**** Given entries

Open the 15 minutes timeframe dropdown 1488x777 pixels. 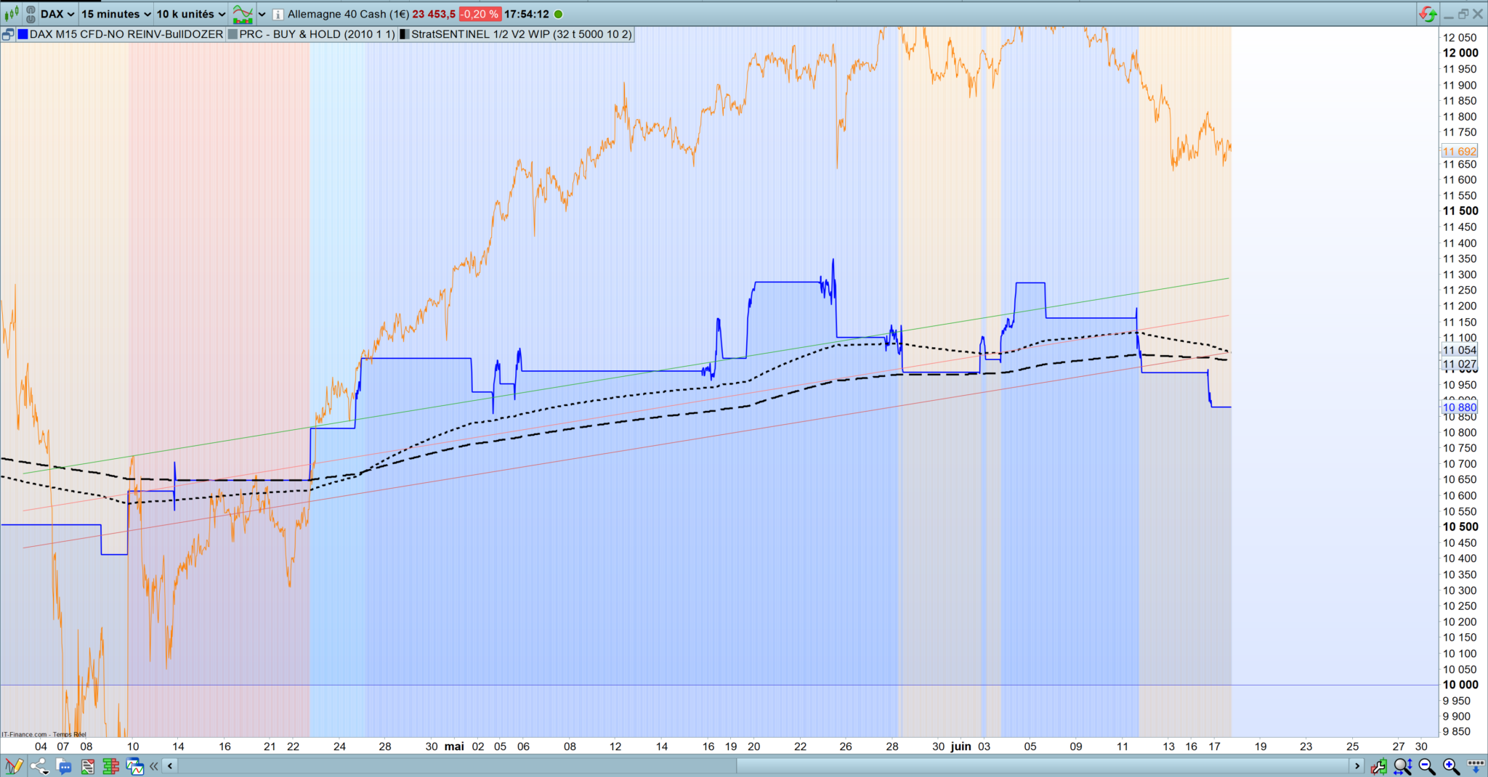tap(116, 14)
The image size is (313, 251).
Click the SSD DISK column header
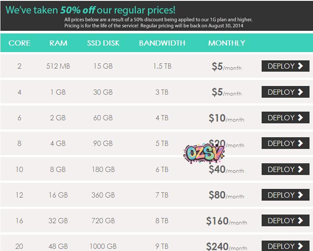click(x=103, y=43)
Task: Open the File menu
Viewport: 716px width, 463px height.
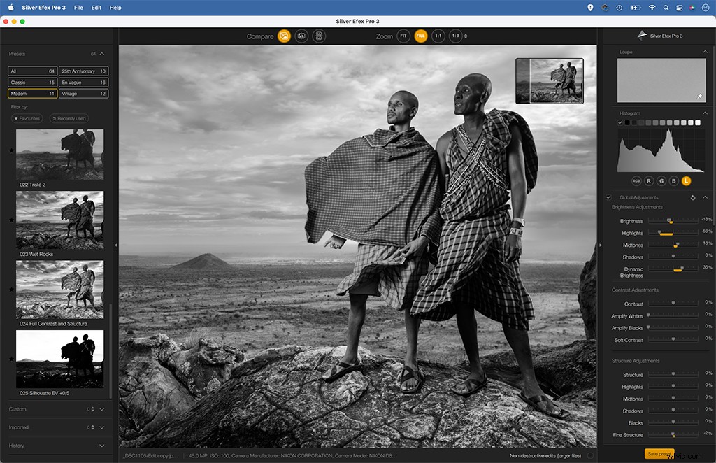Action: pos(77,8)
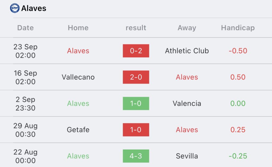Open the 2-0 result against Vallecano
Viewport: 272px width, 167px height.
[136, 77]
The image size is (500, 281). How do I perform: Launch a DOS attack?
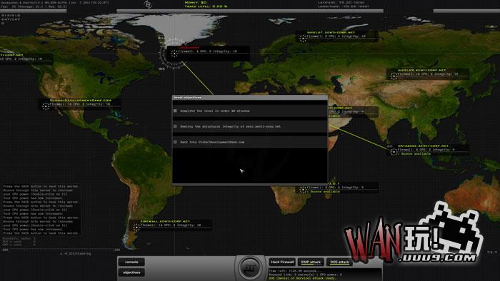tap(339, 262)
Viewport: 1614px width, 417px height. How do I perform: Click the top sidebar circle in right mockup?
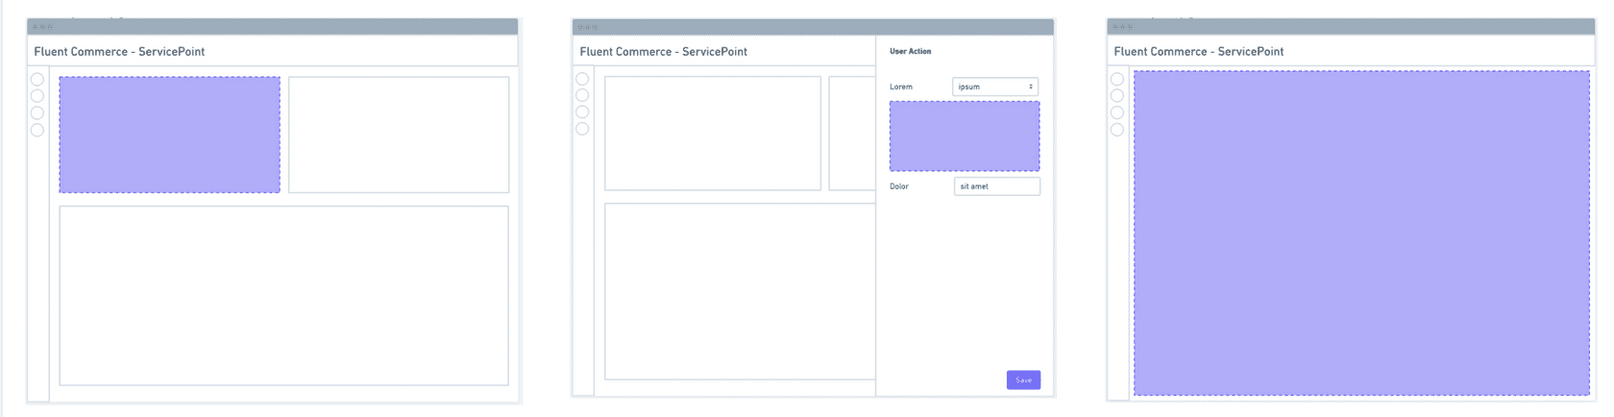(1117, 80)
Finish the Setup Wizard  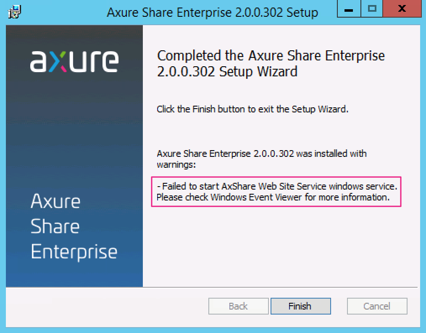point(301,306)
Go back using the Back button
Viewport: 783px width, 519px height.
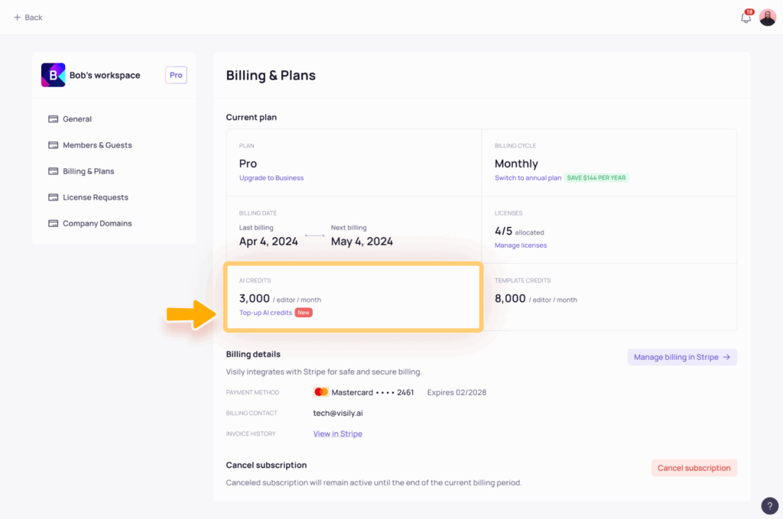[x=28, y=18]
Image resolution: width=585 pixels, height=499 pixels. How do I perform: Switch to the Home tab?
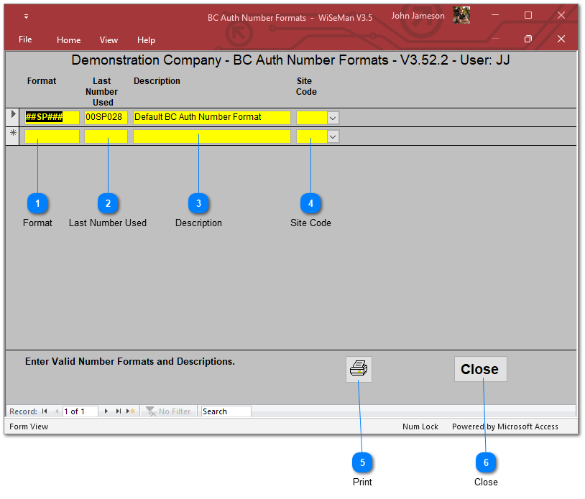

********

Aim of the task -> Restate word for word the lines from the one with "Viewport: 783px width, 519px height." to the end of the material, both included. Do not include the pictures.

Output for this exercise ->
Viewport: 783px width, 519px height.
[x=28, y=18]
Image resolution: width=585 pixels, height=499 pixels. How do I perform: Switch to the Home tab?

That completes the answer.